The rate of evaporation of water at steady state in a narrow metal tube is 1.21 x 10^-10 kg mol/(m2-s).
The rate of evaporation of water at steady state in a narrow metal tube can be calculated using Fick's first law of diffusion:
J = -D(∂c/∂z)
where:
J is the flux of water vapor (kg mol/(m2-s))
D is the diffusivity of water vapor in air (m2/s)
c is the concentration of water vapor in air (kg mol/m3)
z is the distance along the diffusion path (m)
The partial pressure of water vapor at the water surface is equal to the vapor pressure of water at 293 K, which is 0.0318 atm. The partial pressure of water vapor at the top of the tube is assumed to be zero. Therefore, the concentration gradient of water vapor is:
∂c/∂z = (0.0318 atm)/(0.1524 m) * (1 mol/L)/(1 atm) * (22.4 L/mol) = 0.00043 kg mol/m4
Substituting the values of D and ∂c/∂z into Fick's law, we get:
J = -(0.30 x 10^-4 m2/s) * (0.00043 kg mol/m4) = -1.29 x 10^-8 kg mol/(m2-s)

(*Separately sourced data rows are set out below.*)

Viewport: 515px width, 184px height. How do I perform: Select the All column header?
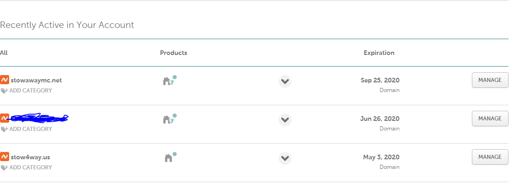click(4, 53)
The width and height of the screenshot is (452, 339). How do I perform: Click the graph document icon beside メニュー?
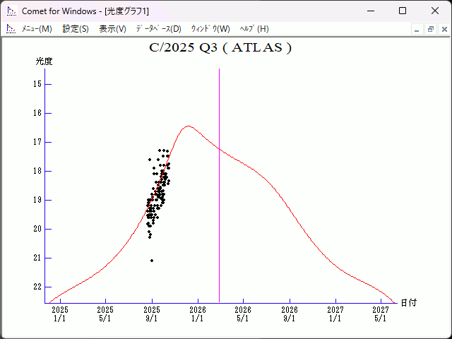pyautogui.click(x=11, y=29)
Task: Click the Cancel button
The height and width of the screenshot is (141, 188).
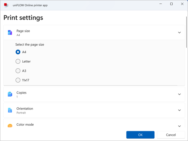Action: (171, 135)
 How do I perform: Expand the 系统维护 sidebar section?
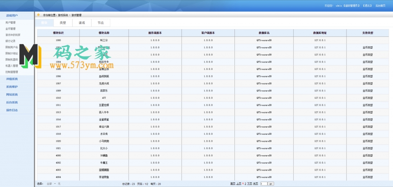pos(12,87)
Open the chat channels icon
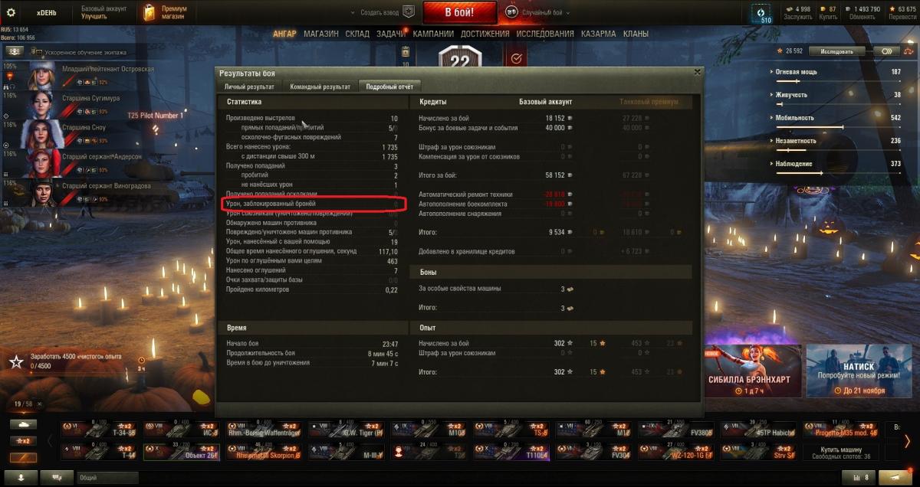The height and width of the screenshot is (487, 920). coord(58,477)
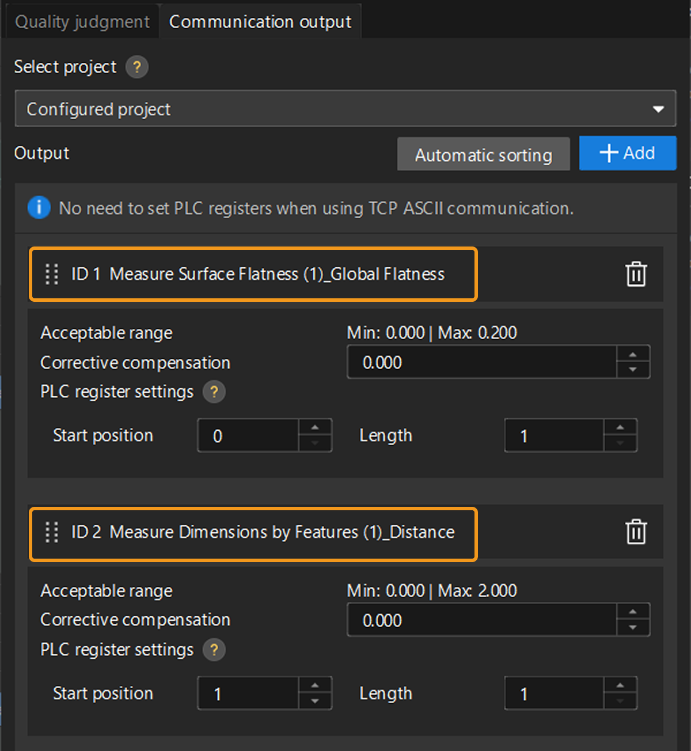691x751 pixels.
Task: Open help icon beside Select project
Action: (x=136, y=67)
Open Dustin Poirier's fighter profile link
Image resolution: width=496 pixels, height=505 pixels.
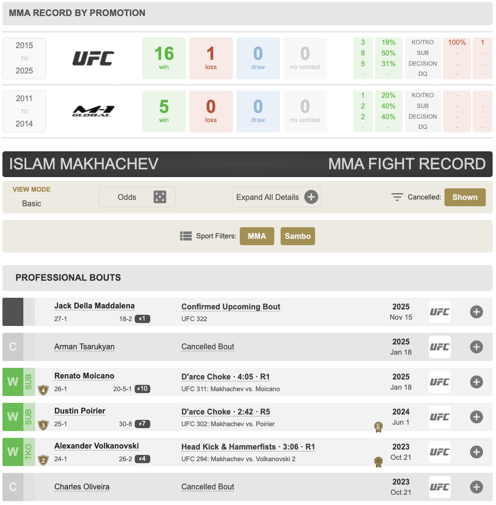(x=80, y=411)
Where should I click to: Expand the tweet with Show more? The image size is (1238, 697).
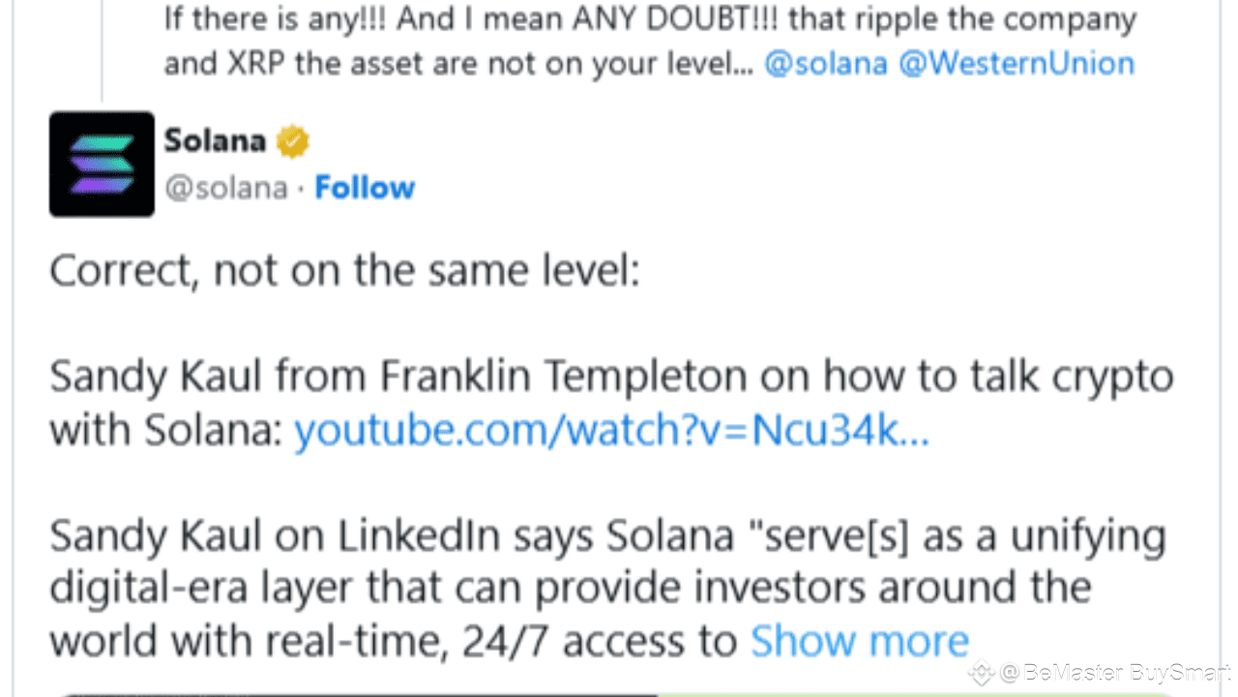(859, 640)
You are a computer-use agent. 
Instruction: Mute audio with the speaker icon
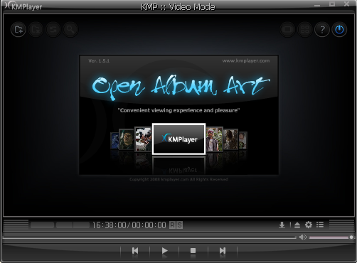point(303,237)
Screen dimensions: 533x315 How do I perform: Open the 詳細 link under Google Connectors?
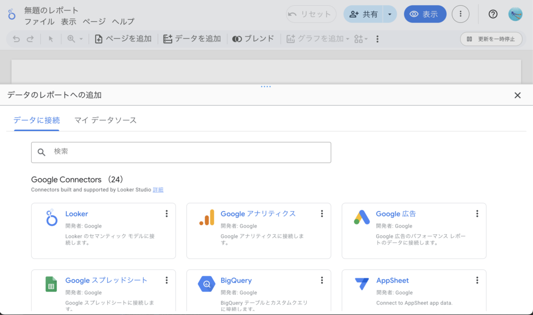click(x=158, y=190)
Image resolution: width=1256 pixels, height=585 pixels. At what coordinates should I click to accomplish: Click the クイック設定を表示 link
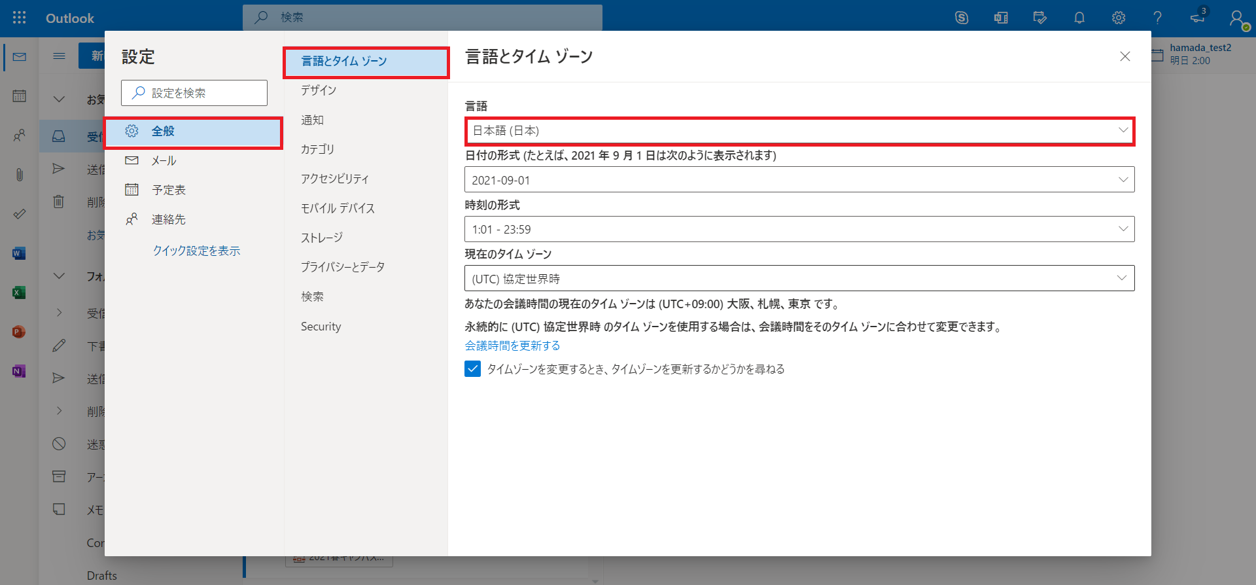click(196, 251)
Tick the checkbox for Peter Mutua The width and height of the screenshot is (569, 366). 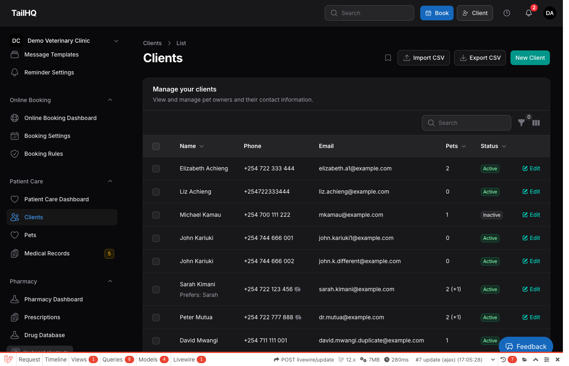point(156,318)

The negative sign indicates that the flux is in the direction of decreasing concentration, which is from the water surface to the top of the tube. The rate of evaporation is equal to the absolute value of the flux:
|J| = 1.29 x 10^-8 kg mol/(m2-s)
Therefore, the rate of evaporation of water at steady state in the narrow metal tube is 1.29 x 10^-8 kg mol/(m2-s).